I recently started reading Marcus Aurelius' Meditations. I'm not intending to power through this book as I do with other books, I'm lingering on this one. As such, I'm also reading the introduction, by Gregory Hays, who wrote the modern translation that I'm reading (and, wow, the difference a good translator makes!). Backgrounds help a lot with understanding the why of things, why a thought process, why an action. Helps with the understanding, won't always explain, but often helps.

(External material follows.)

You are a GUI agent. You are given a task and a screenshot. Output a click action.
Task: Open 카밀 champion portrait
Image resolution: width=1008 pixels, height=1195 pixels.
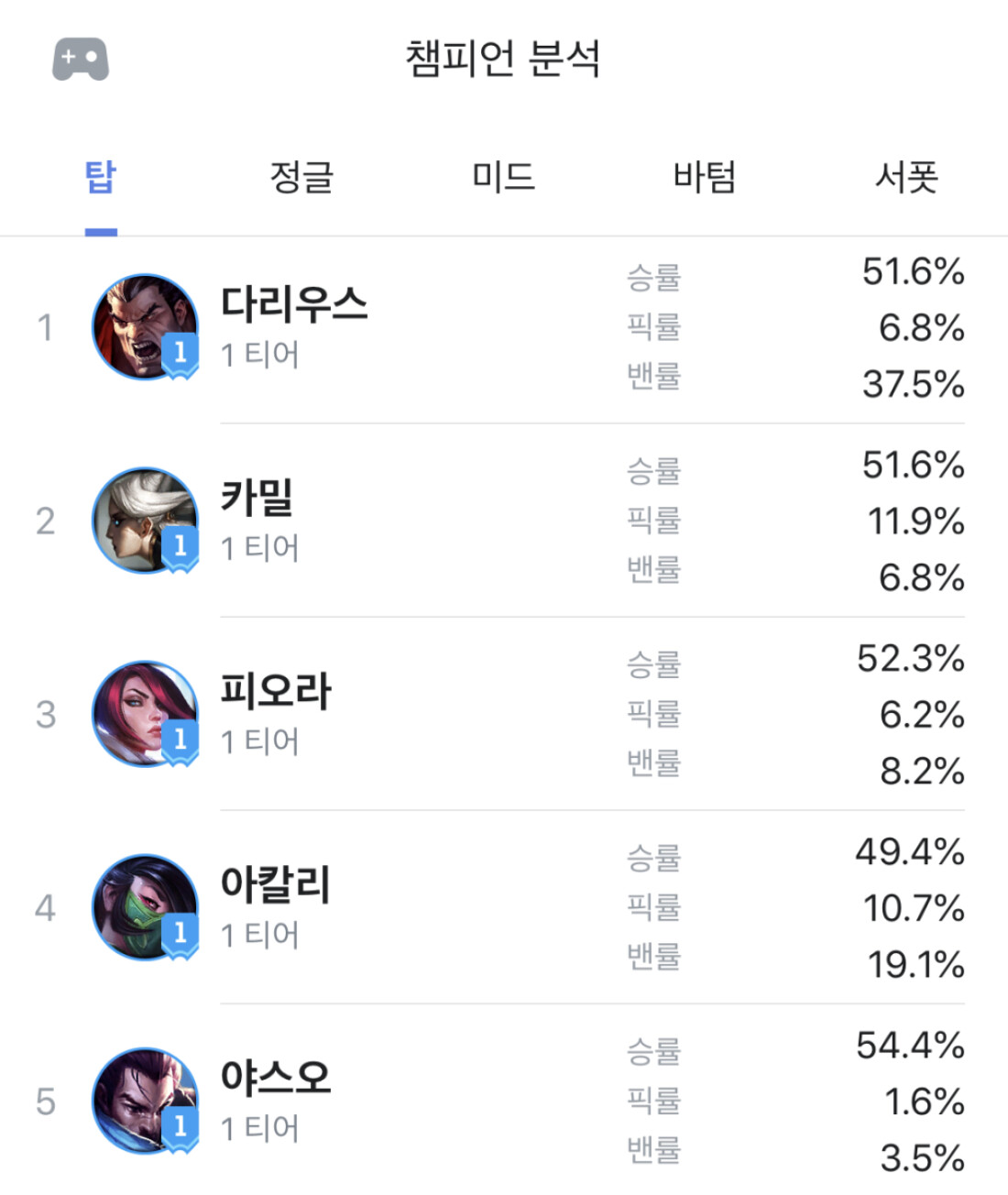[x=145, y=521]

This paragraph struck me as fascinating:
Another area where Marcus’s policy continued that of his predecessors related to a small and eccentric sect known as the Christians. In the course of the next century they would become an increasing problem for the imperial administration, and they were prominent enough in Marcus’s day to attract an extended denunciation from a certain Celsus, part of whose work “Against the Christians” still survives. The sect met with contempt from those intellectuals who deigned to take notice of it (Marcus’s tutor Fronto was evidently one), and with suspicion and hostility from ordinary citizens and administrators. The Christians’ disfavor stemmed from their failure to acknowledge the gods worshipped by the community around them. Their “atheism”—their refusal to accept any god but their own—endangered their neighbors as well as themselves, and their reluctance to acknowledge the divine status of the emperor threatened the social order and the well-being of the state.
Read it again.
[Christians'] “atheism”—their refusal to accept any god but their own—endangered their neighbors as well as themselves...
Well, doesn't that just explain all? (The correct answer is yes here.)
It does, and it goes a long way to explaining the bulk of hard-edge (right AND left) Americans.